WHAT TO WORK ON:
Extract the complete listing and output it unchanged.

WORKING DATA:
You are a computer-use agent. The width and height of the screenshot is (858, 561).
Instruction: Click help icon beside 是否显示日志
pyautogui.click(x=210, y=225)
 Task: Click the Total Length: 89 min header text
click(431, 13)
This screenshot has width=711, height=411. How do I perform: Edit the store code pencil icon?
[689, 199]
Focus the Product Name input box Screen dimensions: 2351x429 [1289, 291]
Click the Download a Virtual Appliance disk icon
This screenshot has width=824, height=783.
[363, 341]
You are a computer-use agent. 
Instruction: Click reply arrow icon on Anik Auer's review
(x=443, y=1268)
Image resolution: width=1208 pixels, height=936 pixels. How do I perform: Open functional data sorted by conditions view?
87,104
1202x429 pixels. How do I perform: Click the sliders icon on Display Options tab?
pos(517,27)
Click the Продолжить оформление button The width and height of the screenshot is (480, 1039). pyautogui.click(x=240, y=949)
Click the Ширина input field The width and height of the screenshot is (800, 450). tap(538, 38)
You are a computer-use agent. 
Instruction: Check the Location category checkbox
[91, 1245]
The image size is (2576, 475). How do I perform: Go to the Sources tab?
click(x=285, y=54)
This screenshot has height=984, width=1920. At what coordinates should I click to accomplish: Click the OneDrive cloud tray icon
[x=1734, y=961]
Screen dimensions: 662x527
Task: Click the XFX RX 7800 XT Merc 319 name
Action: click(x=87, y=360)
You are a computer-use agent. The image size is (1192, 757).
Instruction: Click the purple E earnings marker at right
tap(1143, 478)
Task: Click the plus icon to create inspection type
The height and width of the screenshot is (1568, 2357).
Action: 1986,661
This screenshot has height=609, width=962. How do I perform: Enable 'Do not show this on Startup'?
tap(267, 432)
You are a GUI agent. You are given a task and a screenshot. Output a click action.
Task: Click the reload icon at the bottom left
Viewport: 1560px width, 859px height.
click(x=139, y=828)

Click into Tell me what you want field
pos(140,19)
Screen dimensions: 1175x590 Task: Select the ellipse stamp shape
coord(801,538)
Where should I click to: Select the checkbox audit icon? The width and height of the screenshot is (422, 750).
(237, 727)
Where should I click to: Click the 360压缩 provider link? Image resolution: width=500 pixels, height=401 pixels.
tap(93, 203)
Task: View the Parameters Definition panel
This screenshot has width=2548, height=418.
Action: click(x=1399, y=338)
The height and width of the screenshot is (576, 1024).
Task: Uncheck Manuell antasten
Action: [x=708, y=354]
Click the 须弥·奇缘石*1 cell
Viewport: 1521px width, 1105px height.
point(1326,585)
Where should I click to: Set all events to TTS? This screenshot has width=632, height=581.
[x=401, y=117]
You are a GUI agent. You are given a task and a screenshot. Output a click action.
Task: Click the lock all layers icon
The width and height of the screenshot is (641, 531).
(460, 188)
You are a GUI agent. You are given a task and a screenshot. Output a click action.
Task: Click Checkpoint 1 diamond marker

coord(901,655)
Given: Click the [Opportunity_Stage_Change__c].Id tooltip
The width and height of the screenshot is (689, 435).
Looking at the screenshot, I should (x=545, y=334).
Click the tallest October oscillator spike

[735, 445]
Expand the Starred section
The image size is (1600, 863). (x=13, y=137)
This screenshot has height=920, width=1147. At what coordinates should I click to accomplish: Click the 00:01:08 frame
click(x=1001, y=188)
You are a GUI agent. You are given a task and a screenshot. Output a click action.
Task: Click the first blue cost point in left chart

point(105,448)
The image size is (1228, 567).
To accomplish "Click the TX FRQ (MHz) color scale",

EXERCISE ANSWER:
You are a computer-use agent. The width and height of the screenshot is (858, 561).
Instruction: Click help icon beside 是否显示日志
pyautogui.click(x=210, y=225)
 Task: Click the Total Length: 89 min header text
click(431, 13)
This screenshot has width=711, height=411. How do I perform: Edit the store code pencil icon?
[689, 199]
Focus the Product Name input box Screen dimensions: 2351x429 [1289, 291]
Click the Download a Virtual Appliance disk icon
This screenshot has width=824, height=783.
[363, 341]
You are a computer-use agent. 
Instruction: Click reply arrow icon on Anik Auer's review
(x=443, y=1268)
Image resolution: width=1208 pixels, height=936 pixels. How do I perform: Open functional data sorted by conditions view?
87,104
1202x429 pixels. How do I perform: Click the sliders icon on Display Options tab?
pos(517,27)
Click the Продолжить оформление button The width and height of the screenshot is (480, 1039). pyautogui.click(x=240, y=949)
Click the Ширина input field The width and height of the screenshot is (800, 450). tap(538, 38)
You are a computer-use agent. 
Instruction: Check the Location category checkbox
[91, 1245]
The image size is (2576, 475). How do I perform: Go to the Sources tab?
click(x=285, y=54)
This screenshot has height=984, width=1920. At what coordinates should I click to accomplish: Click the OneDrive cloud tray icon
[x=1734, y=961]
Screen dimensions: 662x527
Task: Click the XFX RX 7800 XT Merc 319 name
Action: click(x=87, y=360)
You are a computer-use agent. The image size is (1192, 757).
Instruction: Click the purple E earnings marker at right
tap(1143, 478)
Task: Click the plus icon to create inspection type
The height and width of the screenshot is (1568, 2357).
Action: 1986,661
This screenshot has height=609, width=962. How do I perform: Enable 'Do not show this on Startup'?
tap(267, 432)
You are a GUI agent. You are given a task and a screenshot. Output a click action.
Task: Click the reload icon at the bottom left
Viewport: 1560px width, 859px height.
click(x=139, y=828)

Click into Tell me what you want field
pos(140,19)
Screen dimensions: 1175x590 Task: Select the ellipse stamp shape
coord(801,538)
Where should I click to: Select the checkbox audit icon? The width and height of the screenshot is (422, 750).
(237, 727)
Where should I click to: Click the 360压缩 provider link? Image resolution: width=500 pixels, height=401 pixels.
tap(93, 203)
Task: View the Parameters Definition panel
This screenshot has width=2548, height=418.
Action: click(x=1399, y=338)
The height and width of the screenshot is (576, 1024).
Task: Uncheck Manuell antasten
Action: [x=708, y=354]
Click the 须弥·奇缘石*1 cell
Viewport: 1521px width, 1105px height.
point(1326,585)
Where should I click to: Set all events to TTS? This screenshot has width=632, height=581.
[x=401, y=117]
You are a GUI agent. You are given a task and a screenshot. Output a click action.
Task: Click the lock all layers icon
The width and height of the screenshot is (641, 531).
(460, 188)
You are a GUI agent. You are given a task and a screenshot. Output a click action.
Task: Click Checkpoint 1 diamond marker

coord(901,655)
Given: Click the [Opportunity_Stage_Change__c].Id tooltip
The width and height of the screenshot is (689, 435).
Looking at the screenshot, I should (x=545, y=334).
Click the tallest October oscillator spike

[735, 445]
Expand the Starred section
The image size is (1600, 863). (x=13, y=137)
This screenshot has height=920, width=1147. At what coordinates should I click to accomplish: Click the 00:01:08 frame
click(x=1001, y=188)
You are a GUI agent. You are given a task and a screenshot. Output a click action.
Task: Click the first blue cost point in left chart

point(105,448)
The image size is (1228, 567).
To accomplish "Click the TX FRQ (MHz) color scale",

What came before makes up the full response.